Sąd orzekł taką karę, jaką zaproponował obrońca oskarżonych. Przychyliła się do niej także prokuratura.
Sędzia Barbara Paszkowska powiedziała, że orzeczona kara jest sprawiedliwa, adekwatna do popełnionych przez oskarżone czynów i spełni rolę prewencyjną. Córki posła zwróciły bowiem dotację wraz z odsetkami.

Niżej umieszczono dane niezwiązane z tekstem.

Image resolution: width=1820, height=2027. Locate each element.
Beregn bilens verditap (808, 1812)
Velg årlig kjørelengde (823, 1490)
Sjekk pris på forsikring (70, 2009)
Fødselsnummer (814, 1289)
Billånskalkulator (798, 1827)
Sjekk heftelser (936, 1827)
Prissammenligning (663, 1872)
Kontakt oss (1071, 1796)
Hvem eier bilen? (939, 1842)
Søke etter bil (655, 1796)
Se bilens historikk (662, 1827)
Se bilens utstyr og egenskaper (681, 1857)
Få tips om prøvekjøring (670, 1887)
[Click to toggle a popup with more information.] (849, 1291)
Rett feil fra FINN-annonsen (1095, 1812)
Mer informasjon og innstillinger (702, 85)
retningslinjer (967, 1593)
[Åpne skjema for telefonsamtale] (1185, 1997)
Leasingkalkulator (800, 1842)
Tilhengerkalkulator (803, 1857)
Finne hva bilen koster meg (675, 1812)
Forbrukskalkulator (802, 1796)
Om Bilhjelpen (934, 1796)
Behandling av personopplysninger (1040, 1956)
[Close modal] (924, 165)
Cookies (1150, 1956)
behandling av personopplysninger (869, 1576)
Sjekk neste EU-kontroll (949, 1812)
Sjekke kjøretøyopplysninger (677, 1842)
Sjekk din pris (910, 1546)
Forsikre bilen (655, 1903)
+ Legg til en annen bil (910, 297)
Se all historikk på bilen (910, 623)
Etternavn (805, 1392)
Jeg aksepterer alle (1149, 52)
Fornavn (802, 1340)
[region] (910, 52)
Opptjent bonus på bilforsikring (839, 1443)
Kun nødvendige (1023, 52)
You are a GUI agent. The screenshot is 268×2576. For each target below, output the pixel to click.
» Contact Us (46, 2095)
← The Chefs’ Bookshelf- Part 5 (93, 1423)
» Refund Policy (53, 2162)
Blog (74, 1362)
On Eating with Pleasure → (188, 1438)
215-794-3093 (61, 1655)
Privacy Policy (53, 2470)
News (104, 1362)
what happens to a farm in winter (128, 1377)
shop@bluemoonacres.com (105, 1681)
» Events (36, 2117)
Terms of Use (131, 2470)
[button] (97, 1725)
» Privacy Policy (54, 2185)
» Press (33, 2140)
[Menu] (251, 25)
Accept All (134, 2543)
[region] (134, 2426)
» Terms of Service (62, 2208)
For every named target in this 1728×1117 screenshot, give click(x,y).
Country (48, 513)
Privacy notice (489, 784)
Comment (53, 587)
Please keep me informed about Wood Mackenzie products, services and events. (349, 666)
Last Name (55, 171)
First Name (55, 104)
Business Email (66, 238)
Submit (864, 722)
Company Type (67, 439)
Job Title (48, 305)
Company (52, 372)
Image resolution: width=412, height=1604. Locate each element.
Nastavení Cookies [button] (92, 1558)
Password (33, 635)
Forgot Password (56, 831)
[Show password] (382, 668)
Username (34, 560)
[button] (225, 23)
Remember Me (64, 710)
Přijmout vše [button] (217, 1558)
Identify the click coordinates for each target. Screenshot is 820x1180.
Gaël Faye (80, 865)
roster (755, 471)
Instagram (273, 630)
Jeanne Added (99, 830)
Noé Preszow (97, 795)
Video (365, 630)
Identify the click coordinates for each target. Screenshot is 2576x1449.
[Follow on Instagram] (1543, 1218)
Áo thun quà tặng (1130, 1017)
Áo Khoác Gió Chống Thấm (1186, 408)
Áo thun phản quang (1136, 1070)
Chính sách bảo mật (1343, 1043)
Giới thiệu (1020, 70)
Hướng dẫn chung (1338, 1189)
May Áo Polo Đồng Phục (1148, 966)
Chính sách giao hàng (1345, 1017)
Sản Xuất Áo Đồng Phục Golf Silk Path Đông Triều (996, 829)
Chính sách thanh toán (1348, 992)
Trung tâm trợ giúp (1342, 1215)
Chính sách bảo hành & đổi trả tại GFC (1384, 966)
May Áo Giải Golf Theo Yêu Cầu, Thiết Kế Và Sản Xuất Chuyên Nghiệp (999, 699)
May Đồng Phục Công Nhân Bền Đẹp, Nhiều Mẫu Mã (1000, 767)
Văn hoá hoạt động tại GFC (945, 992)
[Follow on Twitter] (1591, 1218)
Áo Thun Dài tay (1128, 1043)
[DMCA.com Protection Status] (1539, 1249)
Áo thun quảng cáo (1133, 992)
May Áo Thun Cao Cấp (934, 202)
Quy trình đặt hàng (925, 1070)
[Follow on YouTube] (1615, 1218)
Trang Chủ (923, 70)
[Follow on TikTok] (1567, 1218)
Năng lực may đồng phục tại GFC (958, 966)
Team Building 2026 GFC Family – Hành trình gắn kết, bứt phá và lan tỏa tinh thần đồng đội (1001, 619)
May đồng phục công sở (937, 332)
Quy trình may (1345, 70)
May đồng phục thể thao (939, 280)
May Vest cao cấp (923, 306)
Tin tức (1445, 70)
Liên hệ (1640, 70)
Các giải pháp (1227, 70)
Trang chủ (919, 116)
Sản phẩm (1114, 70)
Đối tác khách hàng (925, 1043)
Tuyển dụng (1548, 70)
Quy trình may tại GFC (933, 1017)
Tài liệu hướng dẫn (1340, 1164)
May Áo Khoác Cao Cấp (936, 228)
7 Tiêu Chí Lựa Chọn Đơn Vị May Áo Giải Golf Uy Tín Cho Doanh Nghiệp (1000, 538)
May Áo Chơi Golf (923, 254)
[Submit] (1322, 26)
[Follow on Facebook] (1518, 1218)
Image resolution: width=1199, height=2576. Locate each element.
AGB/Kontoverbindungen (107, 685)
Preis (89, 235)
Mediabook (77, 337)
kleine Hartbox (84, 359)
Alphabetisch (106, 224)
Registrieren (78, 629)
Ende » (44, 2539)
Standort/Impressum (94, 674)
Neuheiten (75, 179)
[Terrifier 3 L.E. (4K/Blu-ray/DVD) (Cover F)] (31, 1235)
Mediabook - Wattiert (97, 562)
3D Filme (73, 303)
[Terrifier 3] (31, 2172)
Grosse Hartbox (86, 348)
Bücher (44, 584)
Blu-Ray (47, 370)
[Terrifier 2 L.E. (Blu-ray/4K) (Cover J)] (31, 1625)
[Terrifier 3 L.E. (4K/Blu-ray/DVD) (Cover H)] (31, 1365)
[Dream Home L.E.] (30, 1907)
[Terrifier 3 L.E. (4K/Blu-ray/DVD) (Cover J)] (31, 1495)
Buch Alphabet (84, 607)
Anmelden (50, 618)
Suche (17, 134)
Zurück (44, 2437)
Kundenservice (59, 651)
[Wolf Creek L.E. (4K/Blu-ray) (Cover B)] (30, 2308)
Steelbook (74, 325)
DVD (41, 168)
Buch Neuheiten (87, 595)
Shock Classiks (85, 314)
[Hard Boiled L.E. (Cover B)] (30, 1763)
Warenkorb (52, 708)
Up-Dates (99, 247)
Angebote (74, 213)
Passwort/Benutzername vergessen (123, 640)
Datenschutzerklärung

To był efekt śledztwa prowadzonego przez prokuraturę wspólnie z ABW. Nieprawidłowości wcześniej wykryła NIK.
>>> Córki posła PSL pójdą do więzienia?
Córki posła Kamińskiego - Marta i Katarzyna - były oskarżone o to, że przedstawiły nieprawdziwe dane w dokumentach, aby uzyskać dofinansowanie z UE oraz kredyt w Banku Ochrony Środowiska w związku z budową pensjonatu w miejscowości Bryzgiel nad jeziorem Wigry na Suwalszczyźnie.
Pensjonat powstał. Jednak jak ustalili śledczy, część dla turystów była mniejsza niż ta deklarowana we wniosku o unijne wsparcie. Dodatkowo ośrodek nie gwarantował wyżywienia dla swoich gości, choć wniosek zawierał takie dane. Innym nadużyciem był fakt, że panie starały się o dotację na budowę pensjonatu, a powstały obiekt był domem mieszkalnym, z wydzieloną częścią dla turystów.